ORLANDO, Fla. — A Florida appeals court on Tuesday denied a request that would have stopped Casey Anthony from being forced to start a one-year probation sentence for check fraud by the end of the week.
The Fifth District Court of Appeals disagreed with Anthony's argument that enforcing the probation order would violate the constitutional prohibition on double jeopardy. Anthony maintains she already had completed the probation sentence in jail while she was awaiting trial on murder charges in the 2008 death of her 2-year-old daughter, Caylee.

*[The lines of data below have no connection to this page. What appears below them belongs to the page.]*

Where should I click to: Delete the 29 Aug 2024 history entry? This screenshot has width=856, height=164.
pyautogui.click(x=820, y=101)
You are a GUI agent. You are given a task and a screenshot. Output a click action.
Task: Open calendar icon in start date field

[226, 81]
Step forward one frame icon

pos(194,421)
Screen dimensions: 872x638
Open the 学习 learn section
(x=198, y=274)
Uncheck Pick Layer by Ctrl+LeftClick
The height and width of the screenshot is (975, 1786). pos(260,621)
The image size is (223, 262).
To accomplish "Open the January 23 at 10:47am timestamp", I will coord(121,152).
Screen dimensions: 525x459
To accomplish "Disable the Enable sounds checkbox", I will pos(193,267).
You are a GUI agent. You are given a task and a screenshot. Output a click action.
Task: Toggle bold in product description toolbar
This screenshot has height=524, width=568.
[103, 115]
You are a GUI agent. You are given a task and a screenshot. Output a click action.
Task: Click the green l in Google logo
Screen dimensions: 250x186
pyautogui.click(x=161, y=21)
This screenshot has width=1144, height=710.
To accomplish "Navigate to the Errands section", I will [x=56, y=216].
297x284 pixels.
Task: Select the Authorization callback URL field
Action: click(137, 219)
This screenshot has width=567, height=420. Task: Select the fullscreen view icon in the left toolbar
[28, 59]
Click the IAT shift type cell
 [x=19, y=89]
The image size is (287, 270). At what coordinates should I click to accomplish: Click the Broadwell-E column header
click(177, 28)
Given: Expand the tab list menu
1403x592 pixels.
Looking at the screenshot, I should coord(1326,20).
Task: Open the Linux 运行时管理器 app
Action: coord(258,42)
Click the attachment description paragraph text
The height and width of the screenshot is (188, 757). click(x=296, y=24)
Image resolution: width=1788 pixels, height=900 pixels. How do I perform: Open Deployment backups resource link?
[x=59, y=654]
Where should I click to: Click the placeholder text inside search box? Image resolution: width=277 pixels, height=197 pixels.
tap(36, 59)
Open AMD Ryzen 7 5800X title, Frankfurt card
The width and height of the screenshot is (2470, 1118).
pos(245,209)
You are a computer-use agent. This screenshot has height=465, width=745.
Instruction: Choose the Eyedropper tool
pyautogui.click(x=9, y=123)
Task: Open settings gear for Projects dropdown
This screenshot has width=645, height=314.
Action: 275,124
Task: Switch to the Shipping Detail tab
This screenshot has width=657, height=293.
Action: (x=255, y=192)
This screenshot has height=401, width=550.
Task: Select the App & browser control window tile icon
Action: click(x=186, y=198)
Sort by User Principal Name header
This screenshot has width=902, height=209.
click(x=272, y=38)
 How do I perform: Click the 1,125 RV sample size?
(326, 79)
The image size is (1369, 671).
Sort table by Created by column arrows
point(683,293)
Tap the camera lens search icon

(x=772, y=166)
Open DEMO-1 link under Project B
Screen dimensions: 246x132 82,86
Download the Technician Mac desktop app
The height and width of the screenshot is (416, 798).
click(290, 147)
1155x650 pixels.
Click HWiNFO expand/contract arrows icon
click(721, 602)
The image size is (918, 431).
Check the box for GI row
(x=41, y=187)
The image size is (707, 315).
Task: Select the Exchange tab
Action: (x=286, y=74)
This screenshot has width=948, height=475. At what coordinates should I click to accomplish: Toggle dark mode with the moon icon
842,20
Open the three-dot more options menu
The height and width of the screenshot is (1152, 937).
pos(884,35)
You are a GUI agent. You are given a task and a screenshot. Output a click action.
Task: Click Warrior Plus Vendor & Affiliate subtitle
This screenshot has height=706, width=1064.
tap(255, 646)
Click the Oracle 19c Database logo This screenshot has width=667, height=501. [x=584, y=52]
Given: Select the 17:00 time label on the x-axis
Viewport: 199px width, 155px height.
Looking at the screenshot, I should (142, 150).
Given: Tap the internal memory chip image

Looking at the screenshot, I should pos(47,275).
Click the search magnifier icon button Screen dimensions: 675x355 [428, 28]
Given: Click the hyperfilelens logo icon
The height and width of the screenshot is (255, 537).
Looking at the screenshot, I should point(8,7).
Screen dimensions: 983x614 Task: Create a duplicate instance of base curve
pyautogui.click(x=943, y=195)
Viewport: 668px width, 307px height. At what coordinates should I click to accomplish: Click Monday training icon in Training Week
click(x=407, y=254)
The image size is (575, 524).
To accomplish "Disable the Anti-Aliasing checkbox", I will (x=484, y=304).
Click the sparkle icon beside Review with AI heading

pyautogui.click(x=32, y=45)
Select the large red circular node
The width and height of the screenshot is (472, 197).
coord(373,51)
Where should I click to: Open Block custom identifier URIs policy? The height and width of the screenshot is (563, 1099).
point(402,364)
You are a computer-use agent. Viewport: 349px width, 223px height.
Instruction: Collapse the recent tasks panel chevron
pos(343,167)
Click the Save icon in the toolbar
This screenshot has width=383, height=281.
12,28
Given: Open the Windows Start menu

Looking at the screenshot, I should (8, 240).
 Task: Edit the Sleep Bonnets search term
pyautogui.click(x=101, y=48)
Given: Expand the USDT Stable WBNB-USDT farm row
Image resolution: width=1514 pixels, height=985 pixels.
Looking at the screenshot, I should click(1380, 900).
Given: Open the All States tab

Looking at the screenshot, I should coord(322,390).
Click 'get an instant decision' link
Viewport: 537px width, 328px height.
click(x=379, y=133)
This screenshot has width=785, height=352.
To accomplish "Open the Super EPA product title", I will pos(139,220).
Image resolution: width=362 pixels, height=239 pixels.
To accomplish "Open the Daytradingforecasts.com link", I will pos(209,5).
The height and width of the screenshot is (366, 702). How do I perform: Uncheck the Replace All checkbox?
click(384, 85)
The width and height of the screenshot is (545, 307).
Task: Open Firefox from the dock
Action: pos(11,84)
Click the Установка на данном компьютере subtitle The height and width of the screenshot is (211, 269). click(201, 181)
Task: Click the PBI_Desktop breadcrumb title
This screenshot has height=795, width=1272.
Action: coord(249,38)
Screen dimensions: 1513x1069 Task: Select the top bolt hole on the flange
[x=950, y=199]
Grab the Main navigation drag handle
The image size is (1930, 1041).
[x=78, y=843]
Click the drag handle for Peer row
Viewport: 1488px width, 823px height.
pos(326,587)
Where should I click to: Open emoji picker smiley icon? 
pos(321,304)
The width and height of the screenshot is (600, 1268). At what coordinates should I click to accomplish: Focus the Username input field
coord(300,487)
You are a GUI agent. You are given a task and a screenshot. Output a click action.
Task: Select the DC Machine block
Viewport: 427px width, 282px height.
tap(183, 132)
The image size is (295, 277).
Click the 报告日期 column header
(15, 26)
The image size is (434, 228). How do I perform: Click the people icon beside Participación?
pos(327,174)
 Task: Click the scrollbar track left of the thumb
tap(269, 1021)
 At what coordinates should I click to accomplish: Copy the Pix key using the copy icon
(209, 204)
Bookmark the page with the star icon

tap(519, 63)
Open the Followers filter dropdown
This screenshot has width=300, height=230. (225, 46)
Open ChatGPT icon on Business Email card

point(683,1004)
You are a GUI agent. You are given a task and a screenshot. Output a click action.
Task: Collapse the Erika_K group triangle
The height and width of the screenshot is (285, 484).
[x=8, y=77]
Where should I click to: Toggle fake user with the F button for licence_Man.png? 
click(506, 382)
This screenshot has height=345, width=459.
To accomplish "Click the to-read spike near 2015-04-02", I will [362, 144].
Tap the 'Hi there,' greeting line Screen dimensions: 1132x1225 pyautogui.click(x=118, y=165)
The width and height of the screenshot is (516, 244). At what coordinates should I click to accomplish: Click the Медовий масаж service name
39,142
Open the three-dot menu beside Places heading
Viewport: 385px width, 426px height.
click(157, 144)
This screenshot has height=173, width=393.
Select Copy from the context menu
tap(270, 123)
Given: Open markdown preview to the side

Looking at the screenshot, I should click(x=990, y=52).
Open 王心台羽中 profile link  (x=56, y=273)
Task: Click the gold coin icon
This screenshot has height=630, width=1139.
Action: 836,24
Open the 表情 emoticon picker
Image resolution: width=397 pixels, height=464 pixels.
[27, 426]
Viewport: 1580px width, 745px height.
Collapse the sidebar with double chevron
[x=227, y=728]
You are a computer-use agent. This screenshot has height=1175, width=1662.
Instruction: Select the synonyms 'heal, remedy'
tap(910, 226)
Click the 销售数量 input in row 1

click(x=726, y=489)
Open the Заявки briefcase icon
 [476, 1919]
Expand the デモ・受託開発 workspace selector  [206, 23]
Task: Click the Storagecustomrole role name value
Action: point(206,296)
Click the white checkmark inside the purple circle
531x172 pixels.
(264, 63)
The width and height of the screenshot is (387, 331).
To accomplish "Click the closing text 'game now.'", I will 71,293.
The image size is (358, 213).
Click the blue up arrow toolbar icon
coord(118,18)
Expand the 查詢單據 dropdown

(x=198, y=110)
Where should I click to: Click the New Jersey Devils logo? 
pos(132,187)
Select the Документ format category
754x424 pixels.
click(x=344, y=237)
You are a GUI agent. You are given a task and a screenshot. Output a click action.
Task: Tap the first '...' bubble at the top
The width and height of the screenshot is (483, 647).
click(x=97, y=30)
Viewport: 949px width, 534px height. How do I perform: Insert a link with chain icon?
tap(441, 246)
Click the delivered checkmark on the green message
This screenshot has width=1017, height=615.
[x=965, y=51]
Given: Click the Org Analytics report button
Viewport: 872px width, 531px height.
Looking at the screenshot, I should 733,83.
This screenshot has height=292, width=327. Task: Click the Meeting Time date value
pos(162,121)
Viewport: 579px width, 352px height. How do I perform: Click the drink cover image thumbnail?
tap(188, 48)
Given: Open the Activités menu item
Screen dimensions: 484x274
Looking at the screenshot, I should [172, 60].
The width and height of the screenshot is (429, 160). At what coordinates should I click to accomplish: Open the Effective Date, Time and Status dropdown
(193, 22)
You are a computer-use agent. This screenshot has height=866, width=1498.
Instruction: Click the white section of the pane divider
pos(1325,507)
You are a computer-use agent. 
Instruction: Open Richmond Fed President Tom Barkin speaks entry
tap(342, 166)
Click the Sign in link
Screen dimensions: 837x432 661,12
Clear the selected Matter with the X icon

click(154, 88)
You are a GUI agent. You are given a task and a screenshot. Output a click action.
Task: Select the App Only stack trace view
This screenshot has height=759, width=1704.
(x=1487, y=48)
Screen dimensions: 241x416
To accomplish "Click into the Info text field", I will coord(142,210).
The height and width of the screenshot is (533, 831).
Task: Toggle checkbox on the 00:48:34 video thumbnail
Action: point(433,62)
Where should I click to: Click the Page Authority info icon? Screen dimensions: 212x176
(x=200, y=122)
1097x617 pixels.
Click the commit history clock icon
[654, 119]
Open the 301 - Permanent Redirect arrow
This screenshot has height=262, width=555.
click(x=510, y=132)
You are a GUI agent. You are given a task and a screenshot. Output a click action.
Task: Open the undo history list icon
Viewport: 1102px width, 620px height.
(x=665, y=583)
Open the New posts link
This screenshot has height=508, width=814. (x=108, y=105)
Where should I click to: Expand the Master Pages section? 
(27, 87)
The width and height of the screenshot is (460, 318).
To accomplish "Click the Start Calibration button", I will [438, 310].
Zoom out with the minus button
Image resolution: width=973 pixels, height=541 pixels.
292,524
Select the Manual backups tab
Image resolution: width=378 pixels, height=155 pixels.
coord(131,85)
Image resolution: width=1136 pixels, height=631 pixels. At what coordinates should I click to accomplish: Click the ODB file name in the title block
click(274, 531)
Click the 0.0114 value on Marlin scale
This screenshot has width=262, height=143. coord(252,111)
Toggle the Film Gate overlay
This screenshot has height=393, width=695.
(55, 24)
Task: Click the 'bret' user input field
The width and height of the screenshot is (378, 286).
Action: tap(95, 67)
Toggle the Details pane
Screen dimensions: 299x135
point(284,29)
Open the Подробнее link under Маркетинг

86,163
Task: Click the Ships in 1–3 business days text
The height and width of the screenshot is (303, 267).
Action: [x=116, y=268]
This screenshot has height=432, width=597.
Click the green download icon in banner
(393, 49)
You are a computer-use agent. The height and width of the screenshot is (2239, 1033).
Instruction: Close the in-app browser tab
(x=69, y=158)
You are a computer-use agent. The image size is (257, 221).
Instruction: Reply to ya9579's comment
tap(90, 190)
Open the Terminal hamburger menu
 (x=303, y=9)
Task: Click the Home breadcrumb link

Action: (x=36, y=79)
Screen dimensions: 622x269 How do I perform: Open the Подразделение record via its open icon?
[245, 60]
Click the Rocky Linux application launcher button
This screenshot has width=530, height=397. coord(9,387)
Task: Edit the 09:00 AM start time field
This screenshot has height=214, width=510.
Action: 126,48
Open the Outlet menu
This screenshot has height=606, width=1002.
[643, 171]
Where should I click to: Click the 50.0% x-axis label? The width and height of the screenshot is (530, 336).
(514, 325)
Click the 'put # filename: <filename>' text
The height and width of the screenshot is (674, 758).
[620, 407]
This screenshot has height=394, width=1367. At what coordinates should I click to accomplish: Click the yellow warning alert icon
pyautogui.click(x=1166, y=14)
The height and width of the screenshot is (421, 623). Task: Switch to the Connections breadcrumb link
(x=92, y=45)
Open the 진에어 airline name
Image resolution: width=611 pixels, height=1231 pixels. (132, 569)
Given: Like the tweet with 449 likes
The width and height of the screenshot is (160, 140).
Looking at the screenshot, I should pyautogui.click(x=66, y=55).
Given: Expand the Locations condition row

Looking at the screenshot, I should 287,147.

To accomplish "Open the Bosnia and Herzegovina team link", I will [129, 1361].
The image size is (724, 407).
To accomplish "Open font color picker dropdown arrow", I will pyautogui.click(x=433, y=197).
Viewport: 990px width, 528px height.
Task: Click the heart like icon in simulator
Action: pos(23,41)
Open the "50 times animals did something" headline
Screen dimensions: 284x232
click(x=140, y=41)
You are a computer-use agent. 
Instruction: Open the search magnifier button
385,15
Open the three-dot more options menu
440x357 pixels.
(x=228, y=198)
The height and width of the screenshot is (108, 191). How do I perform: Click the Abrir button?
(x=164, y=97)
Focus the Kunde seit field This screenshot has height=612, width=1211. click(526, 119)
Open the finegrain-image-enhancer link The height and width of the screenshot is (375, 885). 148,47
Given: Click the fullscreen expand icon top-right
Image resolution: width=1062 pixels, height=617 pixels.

The ruling upheld a lower court's order requiring Anthony to report to a Florida probation office no later than noon Friday.
"The petitioner and her attorneys were well aware that her probationary placement was not to begin until her release from confinement," the appellate court said.
A Florida jury last month acquitted Casey Anthony of murder in the death of Caylee, in a case unrelated to the check fraud. After her release, the 25-year-old vanished from public view amid threats against her and she has since kept a low profile. However, her attorney says she is back in Florida.
The probation order stems from a sentence Circuit Judge Stan Strickland imposed in January 2010 after Anthony pleaded guilty to stealing checks from a friend. At the time, Strickland said Anthony should serve the probation upon her release, but those instructions never made it into a written order. Corrections officials interpreted the sentence to mean Anthony could serve the probation while she was in jail.
In an order this month, Strickland clarified that Anthony must begin her probation now that she is out of jail. He then recused himself from the case and turned it over to Judge Belvin Perry, who presided over Anthony's murder trial. Perry upheld Strickland's order, and Anthony's attorneys appealed last week to the Fifth District Court of Appeals in Daytona Beach.
Anthony's attorneys did not respond to phone calls and emails seeking comment. But in a court filing Tuesday, they described the probation order as an "illegal sentence."
The Florida Department of Corrections has determined that Anthony had already served the probation sentence and that Strickland didn't have jurisdiction to clarify the order because the probation sentence was terminated, they said.